Jet Li and DMX are the stars, both ready for better scripts, playing enemies who become buddies when it turns out they have a common antagonist. DMX plays a character pronounced "fate" but spelled "Fait," which would give you a neat pun you could use in French class, if the spelling of his name were ever seen. Jet Li plays a boy named Su. After Fait and his accomplices break into a Los Angeles diamond vault, their caper is interrupted by Su, who is working for the Taiwanese police.

Bad guys end up with the diamonds and kidnap Fait's beloved little daughter, in a plot which started out as a remake of Fritz Lang's "M" (1931). The journey from "M" to "2" was downhill all the way. The result is a Joel Silver nonstop action thriller, well-produced, slickly directed, sure to please slackjaws who are not tired to death of this kind of material recycled again and again and again.

It makes at least a sincere attempt to one-up previous cop-crook-buddy-sex-chase-caper-martial arts thrillers. Jet Li doesn't merely take on a lot of opponents at the same time, he gets in a fight with all of the competitors in an illegal Extreme Fighting club. He doesn't merely do stunts, but drops in free-fall from one high-rise balcony to the next. Tom Arnold doesn't merely play a black-market arms dealer, he supplies a tank. The black diamonds are not merely black diamonds, but are actually a superweapon that would bring down the cost of Weapons of Mass Destruction into the price range of a nice private jet. There is not merely a hood who has special privileges in jail, but one with a private cell where the prison guards melt butter for his fresh lobster while he waits impatiently. There is not merely a chase, but one involving an All-Terrain Vehicle, which is driven up the stairs of a store and then jumps from one rooftop to another more or less for the hell of it. And the girl is not merely sexy, but Gabrielle Union.

I can see that this movie fills a need. I have stopped feeling the need. The problem with action movies is how quickly state-of-the-art becomes off-the-shelf. We yearn for wit and intelligence, and a movie like "Shanghai Knights" looks sophisticated by comparison.

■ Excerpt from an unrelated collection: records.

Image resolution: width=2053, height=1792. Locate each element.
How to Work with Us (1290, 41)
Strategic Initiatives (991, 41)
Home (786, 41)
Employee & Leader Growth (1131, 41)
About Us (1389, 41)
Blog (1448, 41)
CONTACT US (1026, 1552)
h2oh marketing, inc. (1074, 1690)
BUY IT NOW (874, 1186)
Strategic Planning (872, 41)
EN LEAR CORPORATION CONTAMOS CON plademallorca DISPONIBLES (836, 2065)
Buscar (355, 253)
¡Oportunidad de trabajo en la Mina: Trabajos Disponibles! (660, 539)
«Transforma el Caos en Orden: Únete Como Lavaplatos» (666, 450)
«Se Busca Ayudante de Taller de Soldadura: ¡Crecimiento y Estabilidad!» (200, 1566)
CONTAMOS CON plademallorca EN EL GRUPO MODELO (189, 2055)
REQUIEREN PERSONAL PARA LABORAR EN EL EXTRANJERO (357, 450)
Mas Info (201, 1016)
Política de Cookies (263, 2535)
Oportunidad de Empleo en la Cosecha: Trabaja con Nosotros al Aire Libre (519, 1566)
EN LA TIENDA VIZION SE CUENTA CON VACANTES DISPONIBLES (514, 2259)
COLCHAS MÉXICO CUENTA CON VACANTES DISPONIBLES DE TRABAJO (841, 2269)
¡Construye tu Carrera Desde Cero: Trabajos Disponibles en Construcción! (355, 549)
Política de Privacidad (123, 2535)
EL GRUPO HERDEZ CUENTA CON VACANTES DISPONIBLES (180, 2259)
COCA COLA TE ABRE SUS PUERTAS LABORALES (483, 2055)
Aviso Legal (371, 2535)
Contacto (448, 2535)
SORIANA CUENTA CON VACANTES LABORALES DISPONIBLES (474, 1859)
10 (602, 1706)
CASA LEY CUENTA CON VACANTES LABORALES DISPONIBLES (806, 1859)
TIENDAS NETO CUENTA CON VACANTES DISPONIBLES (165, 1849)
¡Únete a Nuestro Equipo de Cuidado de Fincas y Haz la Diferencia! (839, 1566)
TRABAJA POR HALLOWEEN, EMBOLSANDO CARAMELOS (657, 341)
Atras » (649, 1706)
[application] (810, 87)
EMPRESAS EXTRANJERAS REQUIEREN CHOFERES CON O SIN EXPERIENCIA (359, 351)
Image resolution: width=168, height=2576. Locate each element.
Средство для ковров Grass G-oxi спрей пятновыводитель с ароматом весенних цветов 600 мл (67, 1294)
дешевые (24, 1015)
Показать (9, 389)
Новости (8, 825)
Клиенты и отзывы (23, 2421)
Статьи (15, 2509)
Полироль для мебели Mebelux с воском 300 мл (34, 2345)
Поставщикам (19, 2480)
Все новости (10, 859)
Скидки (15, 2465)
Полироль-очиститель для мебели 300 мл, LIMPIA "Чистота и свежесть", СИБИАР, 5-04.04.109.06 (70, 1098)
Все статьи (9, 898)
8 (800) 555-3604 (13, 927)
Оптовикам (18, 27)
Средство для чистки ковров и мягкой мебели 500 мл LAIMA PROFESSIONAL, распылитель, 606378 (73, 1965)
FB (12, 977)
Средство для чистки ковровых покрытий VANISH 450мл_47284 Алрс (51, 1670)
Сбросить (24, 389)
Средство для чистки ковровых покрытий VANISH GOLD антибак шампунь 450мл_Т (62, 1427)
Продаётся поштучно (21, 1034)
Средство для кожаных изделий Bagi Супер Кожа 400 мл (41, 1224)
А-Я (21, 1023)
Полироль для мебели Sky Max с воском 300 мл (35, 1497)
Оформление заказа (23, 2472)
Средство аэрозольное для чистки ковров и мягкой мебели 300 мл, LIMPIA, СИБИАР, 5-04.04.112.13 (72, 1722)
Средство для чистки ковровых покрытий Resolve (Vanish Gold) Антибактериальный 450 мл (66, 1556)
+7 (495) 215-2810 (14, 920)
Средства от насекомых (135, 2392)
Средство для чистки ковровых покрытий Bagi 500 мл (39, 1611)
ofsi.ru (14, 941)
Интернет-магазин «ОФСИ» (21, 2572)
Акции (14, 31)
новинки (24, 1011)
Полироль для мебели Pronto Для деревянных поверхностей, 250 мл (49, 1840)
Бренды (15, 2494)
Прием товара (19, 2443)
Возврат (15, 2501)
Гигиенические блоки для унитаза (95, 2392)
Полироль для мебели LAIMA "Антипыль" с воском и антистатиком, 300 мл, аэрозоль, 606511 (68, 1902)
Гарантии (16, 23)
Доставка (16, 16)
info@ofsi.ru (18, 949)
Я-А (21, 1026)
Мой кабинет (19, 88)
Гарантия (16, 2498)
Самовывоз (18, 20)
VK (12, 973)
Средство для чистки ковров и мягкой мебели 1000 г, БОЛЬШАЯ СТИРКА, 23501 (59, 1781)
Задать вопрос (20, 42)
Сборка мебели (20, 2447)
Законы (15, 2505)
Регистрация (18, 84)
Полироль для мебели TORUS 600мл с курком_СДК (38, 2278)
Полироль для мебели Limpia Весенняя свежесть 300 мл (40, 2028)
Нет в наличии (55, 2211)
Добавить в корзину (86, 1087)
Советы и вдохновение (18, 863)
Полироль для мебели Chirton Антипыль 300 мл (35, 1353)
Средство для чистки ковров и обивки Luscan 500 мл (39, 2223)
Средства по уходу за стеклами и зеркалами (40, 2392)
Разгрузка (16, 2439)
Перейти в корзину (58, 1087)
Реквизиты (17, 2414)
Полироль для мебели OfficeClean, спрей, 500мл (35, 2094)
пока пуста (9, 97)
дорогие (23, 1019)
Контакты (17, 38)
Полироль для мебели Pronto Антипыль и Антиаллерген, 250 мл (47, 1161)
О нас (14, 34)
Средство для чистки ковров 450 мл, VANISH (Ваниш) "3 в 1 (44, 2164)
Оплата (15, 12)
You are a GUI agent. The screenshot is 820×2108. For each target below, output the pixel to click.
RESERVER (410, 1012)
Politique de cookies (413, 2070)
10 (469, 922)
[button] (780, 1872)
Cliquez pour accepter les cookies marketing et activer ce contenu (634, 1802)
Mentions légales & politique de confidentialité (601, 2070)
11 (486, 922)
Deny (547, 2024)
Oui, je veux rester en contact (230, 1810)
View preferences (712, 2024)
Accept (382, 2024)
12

"Cradle 2 the Grave" will, however, be a box office hit, I imagine, and that will be demographically interesting because it demonstrates that a savvy producer like Silver now believes a white star is completely unnecessary in a mega-budget action picture. At one point, there were only white stars. Then they got to have black buddies. Then they got to have Asian buddies. Then "Rush Hour" proved that black and Asian buddies could haul in the mass audience. Long ago a movie like this used a black character for comic relief. Then an Asian character. Now the white character is the comic relief. May the circle be unbroken.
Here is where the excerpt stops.